In Greenwich Village in the early 1960s, gifted but volatile folk musician Llewyn Davis struggles with money, relationships, and his uncertain future.
Rarely has Mulligan been allowed to be this volcanically abrasive, and she leans into the spiteful comedy with infectious energy. Her foul-mouthed exasperation provides a necessary, caustic friction against the film's melancholic folk atmosphere.

New York Times reporters Megan Twohey and Jodi Kantor break one of the most important stories in a generation — a story that helped launch the #MeToo movement and shattered decades of silence around the subject of sexual assault in Hollywood.
Mulligan adopts a steely, procedural focus here, channeling a quiet fury into the methodical work of investigative journalism. She avoids theatricality to honor the gravity of the subject matter, grounding the film in professional grit.

A towering and fearless love story chronicling the lifelong relationship between Leonard Bernstein and Felicia Montealegre Cohn Bernstein. A love letter to life and art, Maestro at its core is an emotionally epic portrayal of family and love.
Acting as the stabilizing force against a whirlwind of musical genius, she navigates the complexities of a public marriage with dignified restraint. She successfully reclaims the narrative from her costar, ensuring Felicia Montealegre is viewed as a partner rather than a footnote.

Brandon, a thirty-something man living in New York, eludes intimacy with women but feeds his deepest desires with a compulsive addiction to sex. When his younger sister temporarily moves into his apartment, stirring up bitter memories of their shared painful past, Brandon's life, like his fragile mind, gets out of control.
Her raw, fragile rendition of New York, New York serves as the film's bruised heart, exposing a desperate need for connection that mirrors the lead's addiction. It is a haunting turn that finds power in total emotional exposure.
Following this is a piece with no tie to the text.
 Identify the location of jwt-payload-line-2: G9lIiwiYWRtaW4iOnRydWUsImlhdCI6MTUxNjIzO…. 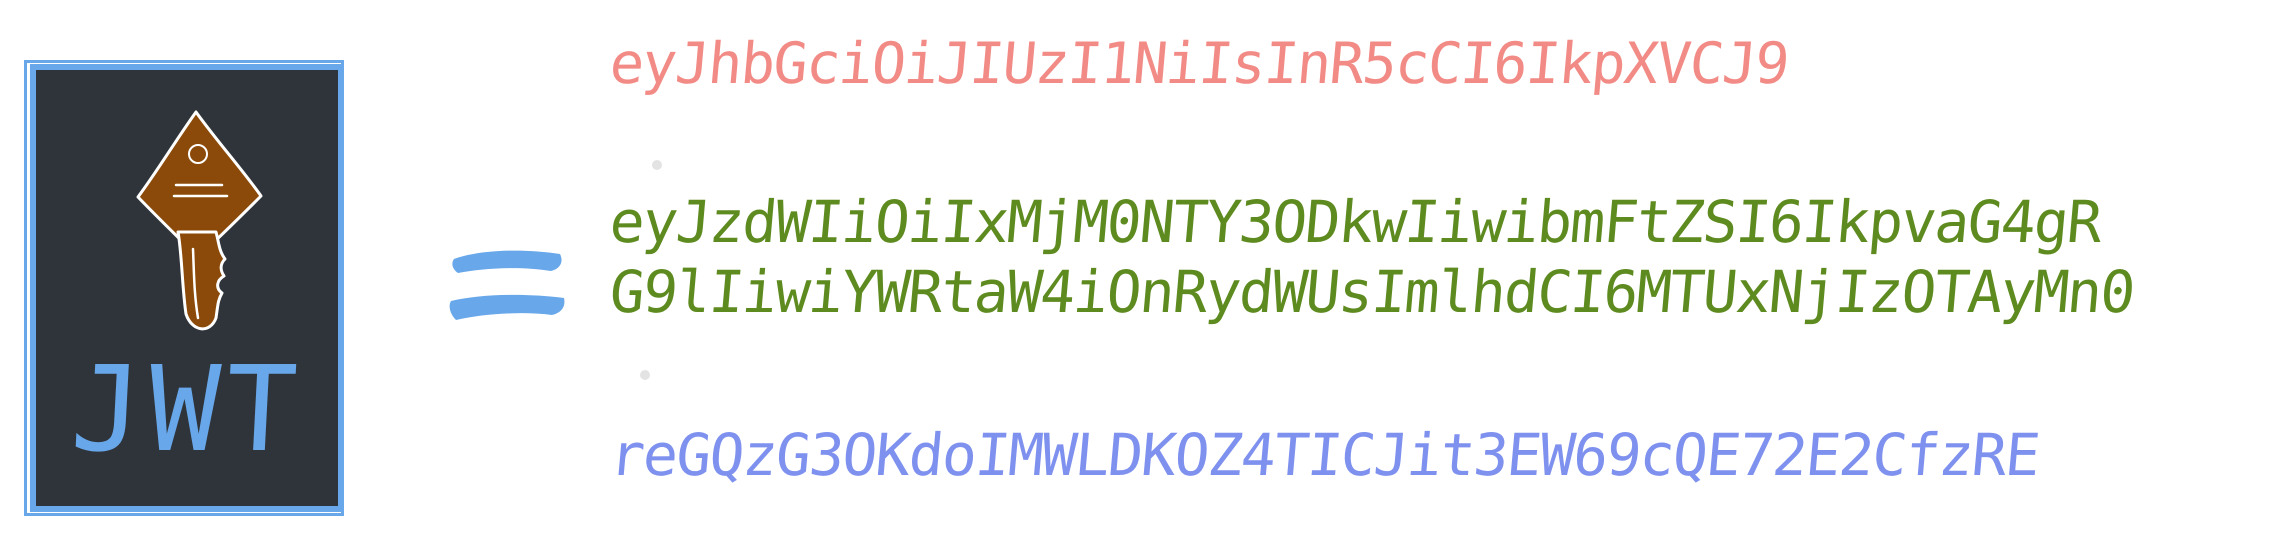
(1372, 292).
An adaptation of F. Scott Fitzgerald's Long Island-set novel, where Midwesterner Nick Carraway is lured into the lavish world of his neighbor, Jay Gatsby. Soon enough, however, Carraway will see through the cracks of Gatsby's nouveau riche existence, where obsession, madness, and tragedy await.
She portrays Daisy Buchanan not as a mere caricature of wealth, but as a hollowed-out victim of her own privilege. Her performance captures the jittery, ephemeral nature of a woman who is as much a ghost as she is a muse.
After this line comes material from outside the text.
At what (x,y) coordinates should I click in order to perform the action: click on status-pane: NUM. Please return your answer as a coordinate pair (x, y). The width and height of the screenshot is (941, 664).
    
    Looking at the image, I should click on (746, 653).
Despite her sheltered upbringing, Jenny is a teen with a bright future; she's smart, pretty, and has aspirations of attending Oxford University. When David, a charming but much older suitor, motors into her life in a shiny automobile, Jenny gets a taste of adult life that she won't soon forget.
This breakout role captured a rare cinematic alchemy, charting a girl's intellectual awakening and subsequent disillusionment with heartbreaking clarity. She instantly established herself as a formidable talent capable of balancing wide-eyed curiosity with a world-weary sophistication far beyond her years.
Driver is a skilled Hollywood stuntman who moonlights as a getaway driver for criminals. Though he projects an icy exterior, lately he's been warming up to a pretty neighbor named Irene and her young son, Benicio. When Irene's husband gets out of jail, he enlists Driver's help in a million-dollar heist. The job goes horribly wrong, and Driver must risk his life to protect Irene and Benicio from the vengeful masterminds behind the robbery.
In a film defined by neon-soaked hyper-violence, she provides the essential, soulful gravity that prevents the stylized aesthetic from drifting into coldness. Her ability to communicate longing through mere glances creates the high-stakes emotional core that drives the protagonist’s desperation.

A young woman, traumatized by a tragic event in her past, seeks out vengeance against those who crossed her path.
Mulligan weaponizes her natural vulnerability into a jagged, precision-engineered instrument of vengeance. This career-defining turn shattered her polite period-drama image, proving she could anchor a transgressive social thriller with terrifying poise.